Die Alte suchte soviel möglich durch ihre Prose die Poesie ihrer
Freundin ins Gebiet des gemeinen Lebens herunterzulocken und bediente
sich dabei der guten Art, welche Vogelstellern zu gelingen pflegt,
indem sie durch ein Pfeifchen die Töne derjenigen nachzuahmen suchen,
welche sie bald und häufig in ihrem Garne zu sehen wünschen. Sie
lobte Wilhelmen, rühmte seine Gestalt, seine Augen, seine Liebe. Das
arme Mädchen hörte ihr gerne zu, stand auf, ließ sich ankleiden und
schien ruhiger. "Mein Kind, mein Liebchen", fuhr die Alte
schmeichelnd fort, "ich will dich nicht betrüben, nicht beleidigen,
ich denke dir nicht dein Glück zu rauben. Darfst du meine Absicht
verkennen, und hast du vergessen, daß ich jederzeit mehr für dich als
für mich gesorgt habe? Sag mir nur, was du willst; wir wollen schon
sehen, wie wir es ausführen."
"Was kann ich wollen?" versetzte Mariane; "ich bin elend, auf mein
ganzes Leben elend; ich liebe ihn, der mich liebt, sehe, daß ich mich
von ihm trennen muß, und weiß nicht, wie ich es überleben kann.
Norberg kommt, dem wir unsere ganze Existenz schuldig sind, den wir
nicht entbehren können. Wilhelm ist sehr eingeschränkt, er kann
nichts für mich tun."
"Ja, er ist unglücklicherweise von jenen Liebhabern, die nichts als
ihr Herz bringen, und eben diese haben die meisten Prätensionen."
"Spotte nicht! Der Unglückliche denkt sein Haus zu verlassen, auf das
Theater zu gehen, mir seine Hand anzubieten."
"Leere Hände haben wir schon viere."
"Ich habe keine Wahl", fuhr Mariane fort, "entscheide du! Stoße mich
da oder dorthin, nur wisse noch eins: wahrscheinlich trag ich ein Pfand
im Busen, das uns noch mehr aneinanderfesseln sollte; das bedenke und
entscheide: wen soll ich lassen? Wem soll ich folgen?"

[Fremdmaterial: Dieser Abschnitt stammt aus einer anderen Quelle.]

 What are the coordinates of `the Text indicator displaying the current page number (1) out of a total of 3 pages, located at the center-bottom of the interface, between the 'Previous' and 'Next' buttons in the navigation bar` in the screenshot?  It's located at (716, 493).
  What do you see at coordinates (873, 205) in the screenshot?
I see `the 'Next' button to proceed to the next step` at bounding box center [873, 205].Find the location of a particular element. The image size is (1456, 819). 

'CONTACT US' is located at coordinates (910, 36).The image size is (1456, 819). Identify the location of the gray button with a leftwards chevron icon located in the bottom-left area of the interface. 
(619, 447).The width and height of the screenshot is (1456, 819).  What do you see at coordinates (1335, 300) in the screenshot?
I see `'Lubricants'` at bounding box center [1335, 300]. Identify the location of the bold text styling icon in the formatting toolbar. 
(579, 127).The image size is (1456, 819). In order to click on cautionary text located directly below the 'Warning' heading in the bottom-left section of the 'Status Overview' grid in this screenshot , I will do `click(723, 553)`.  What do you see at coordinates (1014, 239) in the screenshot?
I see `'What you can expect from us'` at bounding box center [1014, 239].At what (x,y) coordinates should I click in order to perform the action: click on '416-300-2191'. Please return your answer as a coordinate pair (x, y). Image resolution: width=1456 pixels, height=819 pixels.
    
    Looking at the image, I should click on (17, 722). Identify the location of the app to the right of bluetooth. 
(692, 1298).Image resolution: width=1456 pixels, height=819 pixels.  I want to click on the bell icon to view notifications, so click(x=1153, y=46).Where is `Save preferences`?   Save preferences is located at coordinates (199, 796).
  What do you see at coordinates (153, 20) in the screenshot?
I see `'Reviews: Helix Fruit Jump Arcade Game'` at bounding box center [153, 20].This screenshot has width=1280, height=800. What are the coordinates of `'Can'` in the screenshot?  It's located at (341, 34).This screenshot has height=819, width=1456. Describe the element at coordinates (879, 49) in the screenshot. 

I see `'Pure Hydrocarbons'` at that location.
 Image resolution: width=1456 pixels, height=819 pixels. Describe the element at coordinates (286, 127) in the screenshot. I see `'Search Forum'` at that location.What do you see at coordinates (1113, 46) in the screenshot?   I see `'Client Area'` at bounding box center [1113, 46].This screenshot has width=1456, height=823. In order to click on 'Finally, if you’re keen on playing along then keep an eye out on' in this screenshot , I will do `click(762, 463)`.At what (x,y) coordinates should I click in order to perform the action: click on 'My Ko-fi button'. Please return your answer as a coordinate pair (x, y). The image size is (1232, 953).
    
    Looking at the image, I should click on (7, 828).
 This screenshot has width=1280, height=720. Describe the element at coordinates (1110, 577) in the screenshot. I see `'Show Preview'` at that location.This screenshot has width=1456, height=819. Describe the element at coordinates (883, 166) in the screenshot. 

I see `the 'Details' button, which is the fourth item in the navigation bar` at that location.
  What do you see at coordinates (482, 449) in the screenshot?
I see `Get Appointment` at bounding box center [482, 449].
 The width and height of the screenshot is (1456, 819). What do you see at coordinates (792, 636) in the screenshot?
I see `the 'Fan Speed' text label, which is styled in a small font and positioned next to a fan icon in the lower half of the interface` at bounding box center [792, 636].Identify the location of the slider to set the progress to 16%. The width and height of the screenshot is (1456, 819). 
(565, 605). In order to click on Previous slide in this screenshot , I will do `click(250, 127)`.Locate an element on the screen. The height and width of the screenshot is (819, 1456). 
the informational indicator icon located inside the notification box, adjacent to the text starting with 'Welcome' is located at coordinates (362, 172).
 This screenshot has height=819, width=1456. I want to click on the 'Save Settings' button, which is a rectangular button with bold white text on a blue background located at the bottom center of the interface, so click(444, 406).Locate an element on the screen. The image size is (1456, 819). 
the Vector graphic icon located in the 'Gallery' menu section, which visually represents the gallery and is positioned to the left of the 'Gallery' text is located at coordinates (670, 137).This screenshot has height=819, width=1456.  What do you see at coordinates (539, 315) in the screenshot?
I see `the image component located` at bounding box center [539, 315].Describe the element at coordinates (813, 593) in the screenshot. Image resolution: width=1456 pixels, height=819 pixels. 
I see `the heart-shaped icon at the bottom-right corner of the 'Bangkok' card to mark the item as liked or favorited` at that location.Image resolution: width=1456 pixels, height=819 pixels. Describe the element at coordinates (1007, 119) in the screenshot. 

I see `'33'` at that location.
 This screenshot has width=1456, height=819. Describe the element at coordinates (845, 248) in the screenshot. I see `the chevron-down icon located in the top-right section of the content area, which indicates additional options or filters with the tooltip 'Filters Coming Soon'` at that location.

Nach einigem Stillschweigen rief die Alte: "Daß doch die Jugend immer
zwischen den Extremen schwankt! Ich finde nichts natürlicher, als
alles zu verbinden, was uns Vergnügen und Vorteil bringt. Liebst du
den einen, so mag der andere bezahlen; es kommt nur darauf an, daß wir
klug genug sind, sie beide auseinanderzuhalten."
"Mache, was du willst, ich kann nichts denken; aber folgen will ich."
"Wir haben den Vorteil, daß wir den Eigensinn des Direktors, der auf
die Sitten seiner Truppe stolz ist, vorschützen können. Beide
Liebhaber sind schon gewohnt, heimlich und vorsichtig zu Werke zu
gehen. Für Stunde und Gelegenheit will ich sorgen; nur mußt du
hernach die Rolle spielen, die ich dir vorschreibe. Wer weiß, welcher
Umstand uns hilft. Käme Norberg nur jetzt, da Wilhelm entfernt ist!
Wer wehrt dir, in den Armen des einen an den andern zu denken? Ich
wünsche dir zu einem Sohne Glück; er soll einen reichen Vater haben."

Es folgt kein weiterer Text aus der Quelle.